| Goal of the exercise |
Your answer should be every line from the records that contains "current".

| Recorded information |

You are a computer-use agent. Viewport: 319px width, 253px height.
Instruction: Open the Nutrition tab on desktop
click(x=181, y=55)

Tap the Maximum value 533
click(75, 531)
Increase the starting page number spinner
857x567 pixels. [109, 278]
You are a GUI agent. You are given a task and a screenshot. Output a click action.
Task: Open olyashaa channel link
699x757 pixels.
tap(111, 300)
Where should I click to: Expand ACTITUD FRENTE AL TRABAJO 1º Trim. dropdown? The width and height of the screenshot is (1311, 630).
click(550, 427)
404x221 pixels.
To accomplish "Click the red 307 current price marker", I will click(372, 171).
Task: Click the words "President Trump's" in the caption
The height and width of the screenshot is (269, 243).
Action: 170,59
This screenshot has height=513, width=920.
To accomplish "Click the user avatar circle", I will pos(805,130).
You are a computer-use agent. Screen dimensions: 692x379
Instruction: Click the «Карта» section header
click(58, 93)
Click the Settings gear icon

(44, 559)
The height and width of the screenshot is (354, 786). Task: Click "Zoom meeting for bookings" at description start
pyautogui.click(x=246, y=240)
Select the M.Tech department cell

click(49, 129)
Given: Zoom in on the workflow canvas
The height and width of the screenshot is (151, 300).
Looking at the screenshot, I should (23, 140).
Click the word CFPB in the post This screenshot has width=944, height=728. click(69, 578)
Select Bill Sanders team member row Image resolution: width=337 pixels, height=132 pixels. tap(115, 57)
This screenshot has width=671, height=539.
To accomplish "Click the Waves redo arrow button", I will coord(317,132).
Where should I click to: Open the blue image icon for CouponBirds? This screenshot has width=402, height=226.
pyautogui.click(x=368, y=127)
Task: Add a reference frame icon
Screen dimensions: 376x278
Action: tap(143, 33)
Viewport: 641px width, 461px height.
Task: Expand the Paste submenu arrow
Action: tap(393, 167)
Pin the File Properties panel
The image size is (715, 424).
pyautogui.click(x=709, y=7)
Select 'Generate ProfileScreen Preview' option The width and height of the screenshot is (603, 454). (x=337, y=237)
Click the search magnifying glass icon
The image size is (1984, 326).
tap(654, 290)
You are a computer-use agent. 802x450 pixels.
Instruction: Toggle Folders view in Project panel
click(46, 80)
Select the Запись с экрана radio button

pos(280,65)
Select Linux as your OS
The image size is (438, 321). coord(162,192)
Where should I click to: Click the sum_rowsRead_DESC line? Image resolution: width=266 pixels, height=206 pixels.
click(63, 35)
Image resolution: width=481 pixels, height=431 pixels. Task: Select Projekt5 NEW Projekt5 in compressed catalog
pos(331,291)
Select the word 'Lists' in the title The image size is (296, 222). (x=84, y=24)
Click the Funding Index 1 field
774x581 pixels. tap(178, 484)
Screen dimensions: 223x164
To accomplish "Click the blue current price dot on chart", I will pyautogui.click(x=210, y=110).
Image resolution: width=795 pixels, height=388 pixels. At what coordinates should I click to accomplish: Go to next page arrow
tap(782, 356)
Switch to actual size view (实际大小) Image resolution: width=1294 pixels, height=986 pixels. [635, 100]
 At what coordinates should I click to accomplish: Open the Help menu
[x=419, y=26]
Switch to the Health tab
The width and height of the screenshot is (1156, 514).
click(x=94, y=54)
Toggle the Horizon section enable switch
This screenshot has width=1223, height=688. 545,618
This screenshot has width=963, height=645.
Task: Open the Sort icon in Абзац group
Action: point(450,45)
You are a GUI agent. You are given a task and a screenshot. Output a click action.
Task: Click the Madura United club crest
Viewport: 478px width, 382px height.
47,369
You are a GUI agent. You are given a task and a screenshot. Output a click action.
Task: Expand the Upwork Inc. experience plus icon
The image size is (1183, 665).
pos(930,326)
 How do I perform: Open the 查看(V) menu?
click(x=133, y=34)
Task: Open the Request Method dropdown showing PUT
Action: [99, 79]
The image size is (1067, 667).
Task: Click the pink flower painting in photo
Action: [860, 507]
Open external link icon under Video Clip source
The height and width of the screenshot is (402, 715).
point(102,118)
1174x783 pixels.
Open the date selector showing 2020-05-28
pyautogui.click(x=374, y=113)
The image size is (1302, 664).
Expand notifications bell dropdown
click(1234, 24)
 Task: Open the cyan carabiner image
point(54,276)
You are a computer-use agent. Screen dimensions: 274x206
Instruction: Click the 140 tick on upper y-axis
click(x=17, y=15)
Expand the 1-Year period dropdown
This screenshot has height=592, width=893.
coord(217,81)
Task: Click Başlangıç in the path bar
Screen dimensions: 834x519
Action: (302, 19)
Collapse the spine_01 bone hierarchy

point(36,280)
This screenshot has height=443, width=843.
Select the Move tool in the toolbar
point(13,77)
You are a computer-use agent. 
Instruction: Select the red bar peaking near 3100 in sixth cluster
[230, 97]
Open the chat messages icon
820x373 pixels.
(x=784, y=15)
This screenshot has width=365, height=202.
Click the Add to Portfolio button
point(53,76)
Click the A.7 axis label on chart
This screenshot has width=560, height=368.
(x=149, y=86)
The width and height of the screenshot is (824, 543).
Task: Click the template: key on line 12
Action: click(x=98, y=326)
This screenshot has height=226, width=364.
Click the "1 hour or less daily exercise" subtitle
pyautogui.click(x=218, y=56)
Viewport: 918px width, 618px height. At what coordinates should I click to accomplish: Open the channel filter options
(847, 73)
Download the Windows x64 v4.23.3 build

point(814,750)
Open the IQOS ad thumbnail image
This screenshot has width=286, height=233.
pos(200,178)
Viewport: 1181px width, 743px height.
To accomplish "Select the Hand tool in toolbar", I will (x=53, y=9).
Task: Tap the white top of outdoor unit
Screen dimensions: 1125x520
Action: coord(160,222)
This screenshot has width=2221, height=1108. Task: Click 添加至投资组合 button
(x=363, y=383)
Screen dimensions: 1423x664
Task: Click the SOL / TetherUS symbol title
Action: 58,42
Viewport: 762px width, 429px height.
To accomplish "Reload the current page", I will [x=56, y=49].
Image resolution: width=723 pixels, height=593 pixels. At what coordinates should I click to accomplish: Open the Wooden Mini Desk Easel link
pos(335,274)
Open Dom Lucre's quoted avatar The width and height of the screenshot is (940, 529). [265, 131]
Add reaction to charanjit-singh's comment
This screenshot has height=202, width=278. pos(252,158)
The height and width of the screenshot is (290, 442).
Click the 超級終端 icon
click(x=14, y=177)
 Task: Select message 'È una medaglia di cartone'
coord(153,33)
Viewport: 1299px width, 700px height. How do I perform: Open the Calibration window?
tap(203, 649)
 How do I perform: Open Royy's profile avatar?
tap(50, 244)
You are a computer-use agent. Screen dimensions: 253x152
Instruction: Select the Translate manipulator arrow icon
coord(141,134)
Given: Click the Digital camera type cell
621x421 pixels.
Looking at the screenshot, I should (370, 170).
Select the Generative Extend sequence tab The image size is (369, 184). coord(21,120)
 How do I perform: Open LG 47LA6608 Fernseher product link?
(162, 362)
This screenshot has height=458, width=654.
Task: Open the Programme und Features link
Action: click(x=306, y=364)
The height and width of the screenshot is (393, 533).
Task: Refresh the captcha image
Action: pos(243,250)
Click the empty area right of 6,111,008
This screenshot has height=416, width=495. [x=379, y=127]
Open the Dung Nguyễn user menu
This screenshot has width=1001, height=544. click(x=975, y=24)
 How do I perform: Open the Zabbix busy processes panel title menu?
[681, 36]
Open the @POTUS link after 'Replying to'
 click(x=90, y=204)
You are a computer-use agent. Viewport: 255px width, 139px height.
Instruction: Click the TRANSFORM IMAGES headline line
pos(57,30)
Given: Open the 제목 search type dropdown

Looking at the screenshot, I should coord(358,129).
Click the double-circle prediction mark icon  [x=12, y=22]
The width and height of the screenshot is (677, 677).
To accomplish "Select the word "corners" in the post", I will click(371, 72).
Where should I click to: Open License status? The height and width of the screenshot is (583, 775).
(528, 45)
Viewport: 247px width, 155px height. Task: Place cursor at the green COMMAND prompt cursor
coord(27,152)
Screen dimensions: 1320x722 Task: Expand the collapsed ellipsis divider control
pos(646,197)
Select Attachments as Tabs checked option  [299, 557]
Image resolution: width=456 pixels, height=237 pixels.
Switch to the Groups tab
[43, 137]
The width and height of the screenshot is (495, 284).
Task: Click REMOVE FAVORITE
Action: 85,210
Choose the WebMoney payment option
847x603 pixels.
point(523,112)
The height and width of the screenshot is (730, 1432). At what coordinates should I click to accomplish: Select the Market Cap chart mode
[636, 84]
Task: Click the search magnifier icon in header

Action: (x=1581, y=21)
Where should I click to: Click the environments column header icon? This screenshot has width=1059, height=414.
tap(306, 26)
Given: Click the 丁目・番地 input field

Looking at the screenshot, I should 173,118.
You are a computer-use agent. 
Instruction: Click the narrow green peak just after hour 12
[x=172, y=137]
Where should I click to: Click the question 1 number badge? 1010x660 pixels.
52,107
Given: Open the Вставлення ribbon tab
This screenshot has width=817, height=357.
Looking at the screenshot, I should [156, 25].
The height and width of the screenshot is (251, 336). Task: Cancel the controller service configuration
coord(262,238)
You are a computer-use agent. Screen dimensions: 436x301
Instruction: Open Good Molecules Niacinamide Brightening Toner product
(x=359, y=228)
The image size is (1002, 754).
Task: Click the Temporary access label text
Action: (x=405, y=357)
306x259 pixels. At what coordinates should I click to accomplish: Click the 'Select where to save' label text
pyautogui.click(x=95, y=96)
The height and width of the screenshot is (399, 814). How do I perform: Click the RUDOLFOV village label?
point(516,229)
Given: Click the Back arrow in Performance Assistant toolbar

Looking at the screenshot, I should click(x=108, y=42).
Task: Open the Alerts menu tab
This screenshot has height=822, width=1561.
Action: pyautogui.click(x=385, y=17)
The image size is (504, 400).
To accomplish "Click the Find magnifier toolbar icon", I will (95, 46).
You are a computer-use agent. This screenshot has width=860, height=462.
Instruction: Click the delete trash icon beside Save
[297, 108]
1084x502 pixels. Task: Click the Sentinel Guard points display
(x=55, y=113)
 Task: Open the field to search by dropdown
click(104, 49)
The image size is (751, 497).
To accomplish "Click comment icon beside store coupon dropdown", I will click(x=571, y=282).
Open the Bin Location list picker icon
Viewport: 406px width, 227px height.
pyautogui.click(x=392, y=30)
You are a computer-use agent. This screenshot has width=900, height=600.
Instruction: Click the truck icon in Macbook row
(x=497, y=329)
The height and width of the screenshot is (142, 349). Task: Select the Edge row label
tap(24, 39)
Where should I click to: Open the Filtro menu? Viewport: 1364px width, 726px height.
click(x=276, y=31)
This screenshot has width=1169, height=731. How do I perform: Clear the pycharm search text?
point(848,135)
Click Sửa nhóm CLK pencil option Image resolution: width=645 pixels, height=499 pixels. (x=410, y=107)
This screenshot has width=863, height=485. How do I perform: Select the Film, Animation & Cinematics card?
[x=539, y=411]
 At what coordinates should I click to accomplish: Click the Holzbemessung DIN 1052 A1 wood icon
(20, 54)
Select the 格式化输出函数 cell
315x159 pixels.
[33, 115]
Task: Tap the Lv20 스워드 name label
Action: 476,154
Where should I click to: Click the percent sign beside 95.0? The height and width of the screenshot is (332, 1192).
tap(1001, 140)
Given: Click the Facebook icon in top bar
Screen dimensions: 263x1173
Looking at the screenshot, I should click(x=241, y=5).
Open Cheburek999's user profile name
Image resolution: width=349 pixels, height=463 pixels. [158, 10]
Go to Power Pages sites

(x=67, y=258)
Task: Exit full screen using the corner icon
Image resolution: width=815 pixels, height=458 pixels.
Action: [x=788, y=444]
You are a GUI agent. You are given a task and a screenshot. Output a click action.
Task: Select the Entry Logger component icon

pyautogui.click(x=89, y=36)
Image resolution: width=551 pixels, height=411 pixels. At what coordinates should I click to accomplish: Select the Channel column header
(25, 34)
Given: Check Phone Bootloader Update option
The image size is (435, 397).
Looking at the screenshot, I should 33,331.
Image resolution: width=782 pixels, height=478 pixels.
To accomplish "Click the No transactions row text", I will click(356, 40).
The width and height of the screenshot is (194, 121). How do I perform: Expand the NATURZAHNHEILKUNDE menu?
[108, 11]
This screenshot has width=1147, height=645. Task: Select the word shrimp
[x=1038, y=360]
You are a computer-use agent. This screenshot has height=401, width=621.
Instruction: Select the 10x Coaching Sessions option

| Exercise output |
To accomplish "Click the red 307 current price marker", I will click(372, 171).
To accomplish "Click the blue current price dot on chart", I will pyautogui.click(x=210, y=110).
To accomplish "Reload the current page", I will [x=56, y=49].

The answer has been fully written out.